I went back to the vet’s office. Asked what the problem was, I would only say that it was a follow-up to the last visit. I wanted to talk about this only with the doc. They put me in the same exam room as the last time, and I waited with Mickey sitting on my lap (as he was programmed to do?), and I read the same posters over again, despite knowing they would only make me want to avoid ever being responsible for maintaining a cat’s gastrointestinal health.
The doc came in. As if she knew I was there for some very serious purpose, she didn’t say anything right away but rather looked Mickey and me over.
“Has anything changed?” she asked.
“No.”
“What’s the problem?”
I took a minute to try to find the words, and still I didn’t know what they would be until they were out. “I don’t think it’s right to go on living like this,” I said. “I don’t know if you can call it living at all.”

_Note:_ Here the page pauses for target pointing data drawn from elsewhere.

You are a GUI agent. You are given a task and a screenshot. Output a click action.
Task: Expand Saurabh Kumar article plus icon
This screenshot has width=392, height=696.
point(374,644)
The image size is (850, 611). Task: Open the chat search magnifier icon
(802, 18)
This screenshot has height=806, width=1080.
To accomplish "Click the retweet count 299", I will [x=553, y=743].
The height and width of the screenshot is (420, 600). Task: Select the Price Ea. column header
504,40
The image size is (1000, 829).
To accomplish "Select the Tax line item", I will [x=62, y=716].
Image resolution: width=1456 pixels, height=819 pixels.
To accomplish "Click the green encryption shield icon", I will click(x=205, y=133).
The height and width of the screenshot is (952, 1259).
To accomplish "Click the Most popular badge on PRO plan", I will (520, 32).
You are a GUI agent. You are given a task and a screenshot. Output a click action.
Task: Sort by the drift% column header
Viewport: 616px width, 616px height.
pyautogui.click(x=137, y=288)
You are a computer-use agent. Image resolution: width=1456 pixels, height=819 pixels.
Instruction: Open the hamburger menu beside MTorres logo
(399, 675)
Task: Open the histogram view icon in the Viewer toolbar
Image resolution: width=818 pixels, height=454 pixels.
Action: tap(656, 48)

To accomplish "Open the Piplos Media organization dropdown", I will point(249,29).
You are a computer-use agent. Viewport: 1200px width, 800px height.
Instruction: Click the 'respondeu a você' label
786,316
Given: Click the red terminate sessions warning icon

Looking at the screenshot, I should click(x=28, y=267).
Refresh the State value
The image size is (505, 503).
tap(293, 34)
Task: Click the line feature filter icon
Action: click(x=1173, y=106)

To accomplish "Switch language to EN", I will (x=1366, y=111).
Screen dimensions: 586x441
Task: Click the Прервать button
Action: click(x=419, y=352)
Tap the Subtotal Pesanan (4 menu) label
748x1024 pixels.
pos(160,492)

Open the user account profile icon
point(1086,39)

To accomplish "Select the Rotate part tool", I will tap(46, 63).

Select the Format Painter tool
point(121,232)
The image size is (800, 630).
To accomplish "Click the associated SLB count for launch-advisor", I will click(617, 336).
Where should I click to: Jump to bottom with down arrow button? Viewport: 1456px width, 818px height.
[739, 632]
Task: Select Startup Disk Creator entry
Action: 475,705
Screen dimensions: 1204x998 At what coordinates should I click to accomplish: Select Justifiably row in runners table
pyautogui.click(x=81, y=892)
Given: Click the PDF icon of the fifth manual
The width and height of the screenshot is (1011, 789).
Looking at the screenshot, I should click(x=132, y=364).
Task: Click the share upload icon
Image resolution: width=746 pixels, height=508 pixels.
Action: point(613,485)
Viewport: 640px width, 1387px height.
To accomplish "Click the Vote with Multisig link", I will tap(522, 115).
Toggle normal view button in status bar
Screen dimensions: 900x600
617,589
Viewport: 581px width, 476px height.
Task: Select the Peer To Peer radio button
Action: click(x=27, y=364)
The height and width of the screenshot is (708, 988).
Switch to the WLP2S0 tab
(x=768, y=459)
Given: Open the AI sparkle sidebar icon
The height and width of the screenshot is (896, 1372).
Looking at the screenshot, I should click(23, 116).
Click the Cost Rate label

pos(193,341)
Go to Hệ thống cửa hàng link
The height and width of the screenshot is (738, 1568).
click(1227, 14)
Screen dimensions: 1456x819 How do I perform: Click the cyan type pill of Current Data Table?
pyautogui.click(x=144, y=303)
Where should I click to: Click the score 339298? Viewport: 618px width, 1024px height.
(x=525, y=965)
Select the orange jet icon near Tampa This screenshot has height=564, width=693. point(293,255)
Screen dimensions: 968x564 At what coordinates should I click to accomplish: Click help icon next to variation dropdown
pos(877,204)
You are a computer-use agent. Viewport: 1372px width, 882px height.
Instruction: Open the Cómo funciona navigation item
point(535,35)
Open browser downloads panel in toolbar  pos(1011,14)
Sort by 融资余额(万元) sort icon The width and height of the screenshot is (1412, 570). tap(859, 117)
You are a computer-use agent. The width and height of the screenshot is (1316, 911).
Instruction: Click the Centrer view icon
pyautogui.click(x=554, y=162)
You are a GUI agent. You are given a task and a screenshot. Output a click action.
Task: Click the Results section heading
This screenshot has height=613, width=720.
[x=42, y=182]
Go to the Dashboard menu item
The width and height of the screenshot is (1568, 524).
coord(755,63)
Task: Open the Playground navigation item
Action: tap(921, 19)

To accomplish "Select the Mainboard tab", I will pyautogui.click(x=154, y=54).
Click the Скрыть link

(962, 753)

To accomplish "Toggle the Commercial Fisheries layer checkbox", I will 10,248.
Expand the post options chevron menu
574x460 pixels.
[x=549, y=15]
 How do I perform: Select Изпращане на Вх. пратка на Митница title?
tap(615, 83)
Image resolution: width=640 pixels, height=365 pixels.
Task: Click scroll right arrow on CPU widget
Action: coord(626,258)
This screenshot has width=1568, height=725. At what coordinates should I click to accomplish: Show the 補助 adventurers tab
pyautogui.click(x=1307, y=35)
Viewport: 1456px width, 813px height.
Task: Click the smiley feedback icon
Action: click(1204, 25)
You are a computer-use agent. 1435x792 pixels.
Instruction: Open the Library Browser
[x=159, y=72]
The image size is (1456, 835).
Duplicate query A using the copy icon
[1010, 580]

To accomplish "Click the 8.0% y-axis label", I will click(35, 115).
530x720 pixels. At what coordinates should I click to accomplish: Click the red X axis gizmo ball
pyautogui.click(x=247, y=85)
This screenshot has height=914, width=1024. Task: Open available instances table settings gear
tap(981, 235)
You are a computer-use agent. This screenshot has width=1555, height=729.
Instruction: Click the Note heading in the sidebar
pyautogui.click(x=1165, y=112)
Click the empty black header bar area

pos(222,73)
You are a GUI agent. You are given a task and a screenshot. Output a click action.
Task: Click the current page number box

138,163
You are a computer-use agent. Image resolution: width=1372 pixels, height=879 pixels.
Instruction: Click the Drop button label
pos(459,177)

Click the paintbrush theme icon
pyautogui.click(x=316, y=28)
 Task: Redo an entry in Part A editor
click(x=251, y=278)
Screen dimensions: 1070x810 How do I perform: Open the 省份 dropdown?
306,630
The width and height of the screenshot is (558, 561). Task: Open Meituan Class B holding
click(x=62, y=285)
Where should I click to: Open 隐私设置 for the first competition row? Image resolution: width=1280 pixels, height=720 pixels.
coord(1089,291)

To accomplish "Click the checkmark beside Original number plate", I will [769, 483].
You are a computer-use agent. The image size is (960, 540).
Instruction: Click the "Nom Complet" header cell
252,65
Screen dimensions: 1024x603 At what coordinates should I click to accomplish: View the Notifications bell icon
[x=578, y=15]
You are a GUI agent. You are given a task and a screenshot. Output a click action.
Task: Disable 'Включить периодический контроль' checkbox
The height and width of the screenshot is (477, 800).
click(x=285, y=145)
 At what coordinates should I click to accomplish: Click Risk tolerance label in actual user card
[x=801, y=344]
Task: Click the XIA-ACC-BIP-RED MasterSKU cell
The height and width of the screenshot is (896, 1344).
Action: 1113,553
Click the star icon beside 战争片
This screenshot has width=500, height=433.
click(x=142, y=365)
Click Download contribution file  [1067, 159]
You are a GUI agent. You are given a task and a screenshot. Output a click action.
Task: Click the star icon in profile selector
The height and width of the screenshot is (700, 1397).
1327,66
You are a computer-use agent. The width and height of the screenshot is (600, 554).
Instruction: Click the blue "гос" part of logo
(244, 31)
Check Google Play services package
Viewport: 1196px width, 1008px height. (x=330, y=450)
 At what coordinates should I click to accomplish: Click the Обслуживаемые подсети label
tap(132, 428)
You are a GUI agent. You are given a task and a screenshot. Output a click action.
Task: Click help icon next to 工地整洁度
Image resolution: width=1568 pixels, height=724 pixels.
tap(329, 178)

“Some people find it distressing. Some don’t mind at all.” She spoke softly, as if she could make reality kinder with the right tone of voice. If I’d seen her on the street, I’d assume she was some uncaring party girl. But I knew she was very different. I felt lucky to have this insight. “I can assure you the animal is not suffering.”
“I’m not sure,” I said. I wanted to hold Mickey, or look deep into his eyes, or give him a final heartfelt kiss and feel his warmth, but now I was convinced any emotion was wasted. He wouldn’t feel it. He might have some preprogrammed response. He might simulate affection or fear, but I was convinced there was nothing really in there. I felt the grief of being robbed of even grief. “I can’t take it.”
“We can shut him down,” she said.
“That’s what I want.” I cried. I couldn’t contain my sadness. No remedy, no comfort, no limit on despair could seem to have any effect. So much was lost and irrecoverable. Rather than sliding into a pit of sadness, I would say I suddenly noticed how far down I was.
She came over to me where I sat in the chair and kneeled down to my level. I wanted her close to me. I wanted to touch her, to hold her, like I had in my imagination. But I felt like I was stuck in my pit, peering up.
She ran her hands down Mickey’s chest, feeling through the fur. Her fingers found a catch and opened a panel just over where his heart should have been. She pried out the battery pack, and he went stiff.